5. Leaves by Michael Baron for review with Providence Book Promotions in February.

Welcome to Oldham, CT, a small town rich in Colonial heritage while being utterly contemporary. Situated along the Connecticut River Valley, Oldham bursts with color every fall, as the leaves on its trees evolve into an unmatched palette of scarlet, orange, purple, yellow, and bronze. For more than three decades, the Gold family has been a central part of Oldham in the fall, its Sugar Maple Inn a destination for “leaf-peepers” from all over the country, and its annual Halloween party a stirring way to punctuate the town’s most active month.

But this year, more than just the leaves are changing. With the death of their parents, the Gold siblings, Maria, Maxwell, Deborah, Corrina, and Tyler, have decided to sell the Sugar Maple Inn, and this year’s Halloween party will be the last.

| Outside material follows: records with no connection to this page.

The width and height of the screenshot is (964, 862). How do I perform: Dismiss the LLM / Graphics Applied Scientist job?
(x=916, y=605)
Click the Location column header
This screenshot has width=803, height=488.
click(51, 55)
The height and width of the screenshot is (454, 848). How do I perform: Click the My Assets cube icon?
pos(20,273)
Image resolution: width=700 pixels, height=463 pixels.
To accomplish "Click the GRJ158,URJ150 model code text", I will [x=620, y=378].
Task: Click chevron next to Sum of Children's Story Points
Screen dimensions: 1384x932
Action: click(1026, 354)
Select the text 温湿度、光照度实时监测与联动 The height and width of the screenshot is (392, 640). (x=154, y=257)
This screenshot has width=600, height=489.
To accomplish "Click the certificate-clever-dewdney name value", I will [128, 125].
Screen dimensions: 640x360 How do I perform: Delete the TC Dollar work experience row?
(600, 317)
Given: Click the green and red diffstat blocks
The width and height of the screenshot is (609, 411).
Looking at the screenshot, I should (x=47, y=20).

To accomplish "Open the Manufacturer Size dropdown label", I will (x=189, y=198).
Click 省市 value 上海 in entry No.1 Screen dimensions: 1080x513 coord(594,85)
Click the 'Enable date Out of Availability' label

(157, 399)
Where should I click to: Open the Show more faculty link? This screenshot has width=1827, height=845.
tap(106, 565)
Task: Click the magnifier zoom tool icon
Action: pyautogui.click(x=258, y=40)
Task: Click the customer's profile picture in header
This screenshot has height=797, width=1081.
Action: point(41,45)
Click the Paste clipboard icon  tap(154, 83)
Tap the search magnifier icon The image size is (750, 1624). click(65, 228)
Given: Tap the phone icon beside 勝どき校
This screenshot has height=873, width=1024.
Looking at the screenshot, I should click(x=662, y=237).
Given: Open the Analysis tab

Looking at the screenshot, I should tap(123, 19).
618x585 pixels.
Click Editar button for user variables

As October begins, the Golds contend with the finality that faces them, and the implications it has for a family that has always been so close. For some, it means embracing new challenges and new love. For others, it means taking on unimagined roles. And for others, it means considering the inconceivable. Complicating it all is a series of “hauntings” that touch each of the Gold siblings, a series of benign interventions that will remain a mystery until October draws to a close.

What did you receive?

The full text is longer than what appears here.